I was calculated in my mind that how much that I still short off, so that I am trying my best to avoid the credit card interest that will be imposed.
I was sitting down by the table where Issac and Annabelle chose, near the full glass façade of the KFC shop. While eating, and toying in my mind how to sort the things out.
Suddenly, I felt that I do not know whether I have sufficient for the instalment of the house, utilities bills, their art classes fees, and so on… I am not sure I can handle it. I just can not see it, how to increase what am I earning right now, so that I have a little bit buffer every month end.
But sometimes, I just feel so inadequate… at the same time, continue and persist to do the things which I supposed to do, such as: paying tithing every month, keep the Word of Wisdom, try my best to do my calling as the Primary Counsellor, try my very best to be a better mother and wife, try my best to teach both Issac and Annabelle to love God, and the list goes on…
Especially now, I am not sure whether I can comprehend in what I have been through, and at the same time try my very best for the above…I just felt I am drowning.
When I was looking out through the clear glass, and may be just seek for some “light on the other side of the road”. Then, my hand phone message ringed. I took it and saw it – my claims are approved and will be credited in my bank account by this week.
For that moment, my heart was filled with gratitude, because I can feel Heavenly Father and Jesus’s grace and mercy for me. I can feel His love for me and my family. He is there for me, and with me…
I looked at Issac as he was reading his story book after he finished his dinner. And, I looked at Annabelle as she was still eating her chicken rice. I felt more grateful to Heavenly Father, for I am blessed having 2 lovely children and I feel so honour being their mother and I am participating in this great work of Heavenly Father.
I can’t hold my tears and it started rolling down on my face once we got into our car, and drove home. I was so touched… I was crying for a long time, until I finished my routine vacuum and mop the floor in the home. Then, the tears stopped…
I was thinking about last April the General Conference talk “My Peace I Leave Unto You” by President Henry B. Eyring about peace that the Savior give:
“Remembering may be one of the most precious gifts the Spirit can give you. He will “bring all things to your remembrance, whatsoever [the Lord has] said unto you” (John 14:26). The memory may be of an answered prayer, of a priesthood ordinance received, of a confirmation of your testimony, or of a moment when you saw God’s guiding hand in your life. Perhaps in a future day when you need strength, the Spirit may bring to your memory the feelings you are having during this meeting. I pray that this may be so.”

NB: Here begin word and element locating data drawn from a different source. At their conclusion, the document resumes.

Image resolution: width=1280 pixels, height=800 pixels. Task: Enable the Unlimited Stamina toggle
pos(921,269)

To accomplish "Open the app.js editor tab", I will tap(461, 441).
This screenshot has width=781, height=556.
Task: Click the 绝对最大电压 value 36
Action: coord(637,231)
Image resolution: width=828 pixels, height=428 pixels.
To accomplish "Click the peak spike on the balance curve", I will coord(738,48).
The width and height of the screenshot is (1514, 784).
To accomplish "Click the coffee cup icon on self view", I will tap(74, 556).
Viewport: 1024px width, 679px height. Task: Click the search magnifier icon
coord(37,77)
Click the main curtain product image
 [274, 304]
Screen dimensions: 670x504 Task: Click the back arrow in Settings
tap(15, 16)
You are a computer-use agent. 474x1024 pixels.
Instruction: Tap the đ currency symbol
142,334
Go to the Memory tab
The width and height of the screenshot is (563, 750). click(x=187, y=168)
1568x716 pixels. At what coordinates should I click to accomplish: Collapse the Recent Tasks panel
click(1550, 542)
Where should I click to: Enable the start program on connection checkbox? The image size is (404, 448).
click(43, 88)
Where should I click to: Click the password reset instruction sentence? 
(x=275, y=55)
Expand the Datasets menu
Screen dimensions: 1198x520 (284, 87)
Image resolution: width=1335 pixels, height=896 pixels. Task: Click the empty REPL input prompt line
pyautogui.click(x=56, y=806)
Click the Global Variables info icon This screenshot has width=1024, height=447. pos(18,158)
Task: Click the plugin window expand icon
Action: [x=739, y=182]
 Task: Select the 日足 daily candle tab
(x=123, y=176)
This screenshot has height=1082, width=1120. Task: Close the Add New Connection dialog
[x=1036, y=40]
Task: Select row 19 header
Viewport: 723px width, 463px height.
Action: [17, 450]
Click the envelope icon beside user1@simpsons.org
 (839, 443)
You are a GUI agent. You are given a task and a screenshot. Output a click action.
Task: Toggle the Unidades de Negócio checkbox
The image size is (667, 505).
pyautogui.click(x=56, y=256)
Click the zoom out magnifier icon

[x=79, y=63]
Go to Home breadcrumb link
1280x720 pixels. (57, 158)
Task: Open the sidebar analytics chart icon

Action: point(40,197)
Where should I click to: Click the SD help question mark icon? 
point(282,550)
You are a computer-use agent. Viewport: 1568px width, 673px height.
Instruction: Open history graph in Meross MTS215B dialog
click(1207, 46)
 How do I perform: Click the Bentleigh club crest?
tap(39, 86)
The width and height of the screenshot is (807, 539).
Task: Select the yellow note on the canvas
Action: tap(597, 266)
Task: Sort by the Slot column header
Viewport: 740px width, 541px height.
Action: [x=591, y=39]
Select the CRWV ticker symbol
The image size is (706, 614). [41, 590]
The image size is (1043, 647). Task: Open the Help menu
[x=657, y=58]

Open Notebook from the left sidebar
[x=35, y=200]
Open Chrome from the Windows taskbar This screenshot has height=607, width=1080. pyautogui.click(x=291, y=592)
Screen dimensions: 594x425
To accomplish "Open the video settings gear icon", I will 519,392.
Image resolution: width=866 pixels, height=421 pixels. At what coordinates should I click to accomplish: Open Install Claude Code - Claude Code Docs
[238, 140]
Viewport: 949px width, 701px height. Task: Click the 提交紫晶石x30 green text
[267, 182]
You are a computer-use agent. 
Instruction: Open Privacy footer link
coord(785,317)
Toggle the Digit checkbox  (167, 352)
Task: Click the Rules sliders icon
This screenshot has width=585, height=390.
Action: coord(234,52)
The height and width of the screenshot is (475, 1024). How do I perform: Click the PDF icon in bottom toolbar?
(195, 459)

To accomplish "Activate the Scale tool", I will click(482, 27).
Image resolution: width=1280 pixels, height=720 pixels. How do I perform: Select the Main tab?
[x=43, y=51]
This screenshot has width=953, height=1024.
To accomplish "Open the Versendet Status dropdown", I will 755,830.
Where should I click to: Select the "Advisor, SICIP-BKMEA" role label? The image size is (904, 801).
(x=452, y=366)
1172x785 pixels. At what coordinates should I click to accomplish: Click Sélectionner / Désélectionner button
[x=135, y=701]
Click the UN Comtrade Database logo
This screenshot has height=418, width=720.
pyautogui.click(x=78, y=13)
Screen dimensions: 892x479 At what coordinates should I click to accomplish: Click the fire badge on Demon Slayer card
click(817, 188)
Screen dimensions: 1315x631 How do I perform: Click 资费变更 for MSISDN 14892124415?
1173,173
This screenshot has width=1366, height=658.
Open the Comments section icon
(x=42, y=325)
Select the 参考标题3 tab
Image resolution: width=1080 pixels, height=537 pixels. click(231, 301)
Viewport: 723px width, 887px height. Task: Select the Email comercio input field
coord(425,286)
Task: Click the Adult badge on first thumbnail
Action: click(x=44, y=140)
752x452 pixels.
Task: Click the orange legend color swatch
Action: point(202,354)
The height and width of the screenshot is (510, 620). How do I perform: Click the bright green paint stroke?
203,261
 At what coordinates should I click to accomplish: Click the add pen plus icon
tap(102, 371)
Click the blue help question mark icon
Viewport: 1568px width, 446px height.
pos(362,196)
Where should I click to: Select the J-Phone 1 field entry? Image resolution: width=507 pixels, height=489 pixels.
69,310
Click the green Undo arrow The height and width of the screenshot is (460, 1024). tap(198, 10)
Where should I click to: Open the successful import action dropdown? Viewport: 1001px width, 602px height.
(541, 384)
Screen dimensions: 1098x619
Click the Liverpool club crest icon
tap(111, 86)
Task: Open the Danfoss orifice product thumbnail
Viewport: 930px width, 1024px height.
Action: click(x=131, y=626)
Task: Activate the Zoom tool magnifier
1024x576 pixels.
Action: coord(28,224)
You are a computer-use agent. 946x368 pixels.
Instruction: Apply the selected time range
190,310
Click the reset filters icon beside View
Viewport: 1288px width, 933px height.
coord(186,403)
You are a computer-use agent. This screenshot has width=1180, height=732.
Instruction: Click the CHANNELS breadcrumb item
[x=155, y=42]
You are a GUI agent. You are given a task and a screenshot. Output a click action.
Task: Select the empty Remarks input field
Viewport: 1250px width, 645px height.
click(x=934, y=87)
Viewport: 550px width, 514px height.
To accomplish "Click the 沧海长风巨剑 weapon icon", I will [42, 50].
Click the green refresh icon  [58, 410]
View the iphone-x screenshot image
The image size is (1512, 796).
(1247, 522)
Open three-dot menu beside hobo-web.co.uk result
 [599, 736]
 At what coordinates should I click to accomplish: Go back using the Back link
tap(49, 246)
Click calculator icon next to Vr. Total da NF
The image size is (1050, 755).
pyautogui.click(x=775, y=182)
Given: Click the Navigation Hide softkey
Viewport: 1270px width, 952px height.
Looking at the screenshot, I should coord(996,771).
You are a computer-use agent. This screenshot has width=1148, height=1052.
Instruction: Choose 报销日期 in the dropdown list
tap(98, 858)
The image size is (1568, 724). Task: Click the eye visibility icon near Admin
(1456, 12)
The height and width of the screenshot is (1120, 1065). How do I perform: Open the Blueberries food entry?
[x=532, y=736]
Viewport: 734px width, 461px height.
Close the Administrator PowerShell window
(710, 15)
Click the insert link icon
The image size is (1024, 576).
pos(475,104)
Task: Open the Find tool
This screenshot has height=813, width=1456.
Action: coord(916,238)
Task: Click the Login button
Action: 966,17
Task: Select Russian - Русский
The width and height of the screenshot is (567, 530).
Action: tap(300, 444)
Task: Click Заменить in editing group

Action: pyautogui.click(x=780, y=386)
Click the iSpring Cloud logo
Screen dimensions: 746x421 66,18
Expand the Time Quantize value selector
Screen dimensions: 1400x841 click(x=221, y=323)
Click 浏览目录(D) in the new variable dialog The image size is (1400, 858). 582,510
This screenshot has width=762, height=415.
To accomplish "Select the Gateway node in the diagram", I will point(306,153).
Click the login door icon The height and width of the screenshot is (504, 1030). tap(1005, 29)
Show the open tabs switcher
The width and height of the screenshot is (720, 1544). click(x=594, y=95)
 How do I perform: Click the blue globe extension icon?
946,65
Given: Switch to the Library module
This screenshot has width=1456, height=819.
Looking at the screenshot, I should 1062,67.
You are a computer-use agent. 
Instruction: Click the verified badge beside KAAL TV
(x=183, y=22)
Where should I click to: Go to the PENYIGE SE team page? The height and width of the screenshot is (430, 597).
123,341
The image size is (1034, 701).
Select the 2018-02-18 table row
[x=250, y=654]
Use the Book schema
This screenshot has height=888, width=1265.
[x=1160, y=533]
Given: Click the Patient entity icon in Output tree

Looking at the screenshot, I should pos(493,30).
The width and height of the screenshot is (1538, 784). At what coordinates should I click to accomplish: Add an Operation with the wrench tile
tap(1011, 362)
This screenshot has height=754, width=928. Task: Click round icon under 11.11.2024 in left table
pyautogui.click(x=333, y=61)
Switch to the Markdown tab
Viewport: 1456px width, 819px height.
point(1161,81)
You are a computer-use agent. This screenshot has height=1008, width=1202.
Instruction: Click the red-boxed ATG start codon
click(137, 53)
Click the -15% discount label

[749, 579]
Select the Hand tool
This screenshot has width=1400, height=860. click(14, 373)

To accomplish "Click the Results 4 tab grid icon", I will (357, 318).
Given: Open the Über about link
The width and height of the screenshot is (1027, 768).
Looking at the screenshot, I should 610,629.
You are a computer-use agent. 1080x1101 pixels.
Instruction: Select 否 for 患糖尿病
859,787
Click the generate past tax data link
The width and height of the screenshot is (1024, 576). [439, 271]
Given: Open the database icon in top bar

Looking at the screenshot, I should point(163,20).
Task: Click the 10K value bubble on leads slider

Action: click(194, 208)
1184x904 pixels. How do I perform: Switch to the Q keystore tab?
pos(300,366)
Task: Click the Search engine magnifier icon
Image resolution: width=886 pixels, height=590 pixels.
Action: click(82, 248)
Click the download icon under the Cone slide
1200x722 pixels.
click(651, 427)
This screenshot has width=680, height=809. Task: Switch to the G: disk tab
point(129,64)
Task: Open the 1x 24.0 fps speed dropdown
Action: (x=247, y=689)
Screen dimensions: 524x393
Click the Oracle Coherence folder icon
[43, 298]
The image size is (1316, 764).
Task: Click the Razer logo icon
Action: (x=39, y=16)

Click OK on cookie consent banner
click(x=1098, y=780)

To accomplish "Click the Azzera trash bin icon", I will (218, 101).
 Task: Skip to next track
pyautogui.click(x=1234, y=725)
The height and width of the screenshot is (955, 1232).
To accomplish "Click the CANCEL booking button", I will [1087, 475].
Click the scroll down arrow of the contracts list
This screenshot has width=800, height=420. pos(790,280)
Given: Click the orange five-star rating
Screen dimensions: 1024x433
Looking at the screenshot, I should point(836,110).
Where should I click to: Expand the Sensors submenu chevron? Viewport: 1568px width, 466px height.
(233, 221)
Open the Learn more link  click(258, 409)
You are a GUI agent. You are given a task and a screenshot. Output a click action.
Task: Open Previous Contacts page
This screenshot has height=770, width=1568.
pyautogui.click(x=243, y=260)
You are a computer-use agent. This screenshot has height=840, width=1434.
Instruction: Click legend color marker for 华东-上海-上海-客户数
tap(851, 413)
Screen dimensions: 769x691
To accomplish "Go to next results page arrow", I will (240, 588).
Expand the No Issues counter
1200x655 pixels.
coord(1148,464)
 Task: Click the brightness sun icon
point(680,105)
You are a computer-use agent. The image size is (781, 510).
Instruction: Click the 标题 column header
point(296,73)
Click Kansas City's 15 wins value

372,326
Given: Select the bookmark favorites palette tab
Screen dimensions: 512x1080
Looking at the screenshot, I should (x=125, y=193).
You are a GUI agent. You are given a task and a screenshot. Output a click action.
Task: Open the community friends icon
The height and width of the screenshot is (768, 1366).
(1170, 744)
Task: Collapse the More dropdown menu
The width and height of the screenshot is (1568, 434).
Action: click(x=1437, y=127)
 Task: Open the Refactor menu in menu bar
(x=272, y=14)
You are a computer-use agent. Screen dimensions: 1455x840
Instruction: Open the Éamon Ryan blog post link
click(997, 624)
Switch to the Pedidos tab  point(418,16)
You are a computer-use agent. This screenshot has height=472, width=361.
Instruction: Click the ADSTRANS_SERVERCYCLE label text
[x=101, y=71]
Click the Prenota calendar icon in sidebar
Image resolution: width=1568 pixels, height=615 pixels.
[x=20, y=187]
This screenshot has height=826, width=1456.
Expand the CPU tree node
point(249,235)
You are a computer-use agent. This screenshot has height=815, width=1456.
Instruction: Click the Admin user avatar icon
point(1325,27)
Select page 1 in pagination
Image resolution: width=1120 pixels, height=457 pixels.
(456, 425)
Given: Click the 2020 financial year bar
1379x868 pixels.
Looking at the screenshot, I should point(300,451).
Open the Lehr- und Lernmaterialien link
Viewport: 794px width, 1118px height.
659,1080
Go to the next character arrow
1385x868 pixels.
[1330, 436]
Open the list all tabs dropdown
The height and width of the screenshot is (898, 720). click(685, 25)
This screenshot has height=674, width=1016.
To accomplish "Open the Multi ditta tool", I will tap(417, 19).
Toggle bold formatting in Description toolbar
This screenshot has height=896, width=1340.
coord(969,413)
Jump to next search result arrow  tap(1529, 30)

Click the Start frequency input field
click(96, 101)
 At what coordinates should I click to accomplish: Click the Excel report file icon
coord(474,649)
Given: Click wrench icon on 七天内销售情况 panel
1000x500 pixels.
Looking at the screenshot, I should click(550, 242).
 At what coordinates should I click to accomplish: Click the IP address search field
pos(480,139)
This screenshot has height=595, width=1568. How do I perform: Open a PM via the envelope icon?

“But the Comforter, which is the Holy Ghost, whom the Father will send in my name, he shall teach you all things, and bring all things to your remembrance, whatsoever I have said unto you.”
“Peace I leave with you, my peace I give unto you: not as the world giveth, give I unto you. Let not your heart be troubled, neither let it be afraid” (John 14:26–27).”
“My Peace I Leave Unto You”
President Henry B. Eyring
General Conference April 2017
I just wanted to write this feeling down, so that I can still remember this day.
That I can feel His grace and mercy and as like the Spirit was telling me that, “Don’t quit. Please keep trying and keep going. Please do not give up, for I am here with you every moment. I do hear you.”